═════ Given text ═════

# What Was the FIRST Cinema Movie You watched?



## robertson (Oct 15, 2009)

I remember my mom took me to watch "Chicken Run" when I was about..6?

What was yours?


----------



## Isa (Oct 15, 2009)

Hmm I really do not remember, I remember going to the movies with my parents and my sister to watch Ghostbusters 2 , I do not know if it was the first one though.


----------



## Kymiie (Oct 15, 2009)

My nannah and grandad took me to see HARRY POTTER & THE PHELOSOPHERS STONE

brilliant xx


----------



## ZombieTurtle (Oct 15, 2009)

The first one I can remember is Who Framed Roger Rabbit, lol, I remember being scared of the when the band guy started to change...


-Matt


----------



## stells (Oct 15, 2009)

It was Bambi... it was a re-run at the cinema... my Dad decided it was a good idea to take me... my brother and my sister to see this classic.... that was until me and my sister both started sobbing lol


----------



## Yvonne G (Oct 15, 2009)

═════

Set exercise A: In the listing, switch "arrow" to "button" in the stretch from the line containing "The width and height of the screenshot is (964, 344)." through the line containing "(x=274, y=82)", and return only those lines.
The forum thread and the listing that follows it come from unrelated sources.

═════ Exercise materials ═════

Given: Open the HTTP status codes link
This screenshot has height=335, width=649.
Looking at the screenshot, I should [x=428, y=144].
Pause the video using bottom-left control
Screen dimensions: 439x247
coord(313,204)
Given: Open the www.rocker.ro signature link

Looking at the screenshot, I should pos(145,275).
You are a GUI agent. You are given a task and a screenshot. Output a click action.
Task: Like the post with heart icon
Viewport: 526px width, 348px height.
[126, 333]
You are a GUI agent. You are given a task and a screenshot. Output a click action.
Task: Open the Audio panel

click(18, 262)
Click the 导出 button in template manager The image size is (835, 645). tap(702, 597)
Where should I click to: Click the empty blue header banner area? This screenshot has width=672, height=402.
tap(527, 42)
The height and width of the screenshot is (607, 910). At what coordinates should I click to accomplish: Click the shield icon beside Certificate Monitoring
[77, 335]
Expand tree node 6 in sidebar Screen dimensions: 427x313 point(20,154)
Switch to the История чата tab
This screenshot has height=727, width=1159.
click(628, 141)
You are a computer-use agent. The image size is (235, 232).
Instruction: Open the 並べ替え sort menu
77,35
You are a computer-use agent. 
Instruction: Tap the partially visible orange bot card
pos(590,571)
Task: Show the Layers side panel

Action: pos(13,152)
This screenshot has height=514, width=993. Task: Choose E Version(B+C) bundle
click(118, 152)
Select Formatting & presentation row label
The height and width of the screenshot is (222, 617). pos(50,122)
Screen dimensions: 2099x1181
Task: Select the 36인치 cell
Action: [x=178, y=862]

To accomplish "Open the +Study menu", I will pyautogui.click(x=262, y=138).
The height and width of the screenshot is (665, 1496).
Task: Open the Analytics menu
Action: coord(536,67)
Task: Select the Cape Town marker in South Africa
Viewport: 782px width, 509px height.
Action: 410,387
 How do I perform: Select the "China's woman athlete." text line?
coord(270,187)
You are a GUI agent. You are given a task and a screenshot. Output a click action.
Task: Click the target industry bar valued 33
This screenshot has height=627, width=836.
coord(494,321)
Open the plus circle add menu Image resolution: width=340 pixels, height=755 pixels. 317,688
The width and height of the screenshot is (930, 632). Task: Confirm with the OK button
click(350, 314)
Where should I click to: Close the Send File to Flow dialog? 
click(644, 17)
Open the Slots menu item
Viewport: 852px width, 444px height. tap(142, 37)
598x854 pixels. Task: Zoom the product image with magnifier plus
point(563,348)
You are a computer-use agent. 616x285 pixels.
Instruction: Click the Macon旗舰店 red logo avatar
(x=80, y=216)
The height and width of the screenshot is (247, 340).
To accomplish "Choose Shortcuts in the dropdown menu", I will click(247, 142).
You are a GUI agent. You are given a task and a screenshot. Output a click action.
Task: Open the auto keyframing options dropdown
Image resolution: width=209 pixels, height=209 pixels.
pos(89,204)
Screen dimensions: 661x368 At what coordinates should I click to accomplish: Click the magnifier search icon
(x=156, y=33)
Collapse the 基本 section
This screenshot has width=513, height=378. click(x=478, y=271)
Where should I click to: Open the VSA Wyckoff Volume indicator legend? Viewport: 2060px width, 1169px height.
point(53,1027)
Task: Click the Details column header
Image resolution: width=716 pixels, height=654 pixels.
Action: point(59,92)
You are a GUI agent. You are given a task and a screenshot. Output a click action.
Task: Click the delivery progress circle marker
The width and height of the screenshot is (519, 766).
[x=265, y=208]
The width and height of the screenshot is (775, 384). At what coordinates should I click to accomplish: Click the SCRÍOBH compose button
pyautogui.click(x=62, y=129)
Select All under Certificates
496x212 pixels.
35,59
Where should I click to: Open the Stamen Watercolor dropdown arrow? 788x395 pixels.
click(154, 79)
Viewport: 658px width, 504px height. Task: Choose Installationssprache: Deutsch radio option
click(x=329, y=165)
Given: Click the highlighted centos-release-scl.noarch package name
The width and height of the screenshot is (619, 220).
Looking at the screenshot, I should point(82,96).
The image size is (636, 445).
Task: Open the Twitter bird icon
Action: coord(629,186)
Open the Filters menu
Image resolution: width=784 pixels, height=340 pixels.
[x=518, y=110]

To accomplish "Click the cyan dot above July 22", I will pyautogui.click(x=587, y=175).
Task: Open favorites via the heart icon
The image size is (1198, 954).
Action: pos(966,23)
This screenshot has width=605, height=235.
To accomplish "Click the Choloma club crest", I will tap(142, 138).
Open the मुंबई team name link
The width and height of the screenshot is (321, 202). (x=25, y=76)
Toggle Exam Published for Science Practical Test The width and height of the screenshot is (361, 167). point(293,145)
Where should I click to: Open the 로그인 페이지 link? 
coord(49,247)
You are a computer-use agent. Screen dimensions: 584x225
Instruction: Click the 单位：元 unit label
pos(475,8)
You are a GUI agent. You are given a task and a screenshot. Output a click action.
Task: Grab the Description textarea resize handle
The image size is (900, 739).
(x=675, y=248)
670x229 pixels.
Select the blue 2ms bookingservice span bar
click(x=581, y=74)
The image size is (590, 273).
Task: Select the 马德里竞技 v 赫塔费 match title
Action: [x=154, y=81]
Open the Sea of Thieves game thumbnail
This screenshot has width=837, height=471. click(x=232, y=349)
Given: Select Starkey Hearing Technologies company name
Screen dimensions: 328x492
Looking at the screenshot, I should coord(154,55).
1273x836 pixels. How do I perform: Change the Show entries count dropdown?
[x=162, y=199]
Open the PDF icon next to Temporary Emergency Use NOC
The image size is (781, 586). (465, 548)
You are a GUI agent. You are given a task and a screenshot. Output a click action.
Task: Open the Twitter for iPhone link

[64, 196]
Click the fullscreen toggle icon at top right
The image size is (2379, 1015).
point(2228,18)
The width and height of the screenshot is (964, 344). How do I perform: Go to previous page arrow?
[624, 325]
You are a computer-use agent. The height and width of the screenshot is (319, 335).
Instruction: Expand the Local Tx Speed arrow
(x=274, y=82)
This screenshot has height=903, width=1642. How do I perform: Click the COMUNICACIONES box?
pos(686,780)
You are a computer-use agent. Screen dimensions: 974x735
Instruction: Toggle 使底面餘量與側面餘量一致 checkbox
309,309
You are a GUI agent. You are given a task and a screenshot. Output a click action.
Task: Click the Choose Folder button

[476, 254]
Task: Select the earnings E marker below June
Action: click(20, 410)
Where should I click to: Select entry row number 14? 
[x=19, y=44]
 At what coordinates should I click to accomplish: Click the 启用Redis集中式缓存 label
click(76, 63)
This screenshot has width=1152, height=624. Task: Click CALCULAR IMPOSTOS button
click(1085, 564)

═════

Set exercise B: Summarize the forum thread in two sentences.

Full output A:
The width and height of the screenshot is (964, 344). How do I perform: Go to previous page button?
[624, 325]
You are a computer-use agent. The height and width of the screenshot is (319, 335).
Instruction: Expand the Local Tx Speed button
(x=274, y=82)

Full output B: The forum thread asks members which cinema movie they watched first, and the opening poster recalls being taken by their mom to see "Chicken Run" at about age six. Replies name Ghostbusters 2, a Harry Potter film, Who Framed Roger Rabbit, and a re-run of Bambi, though some posters can only give the earliest one they remember.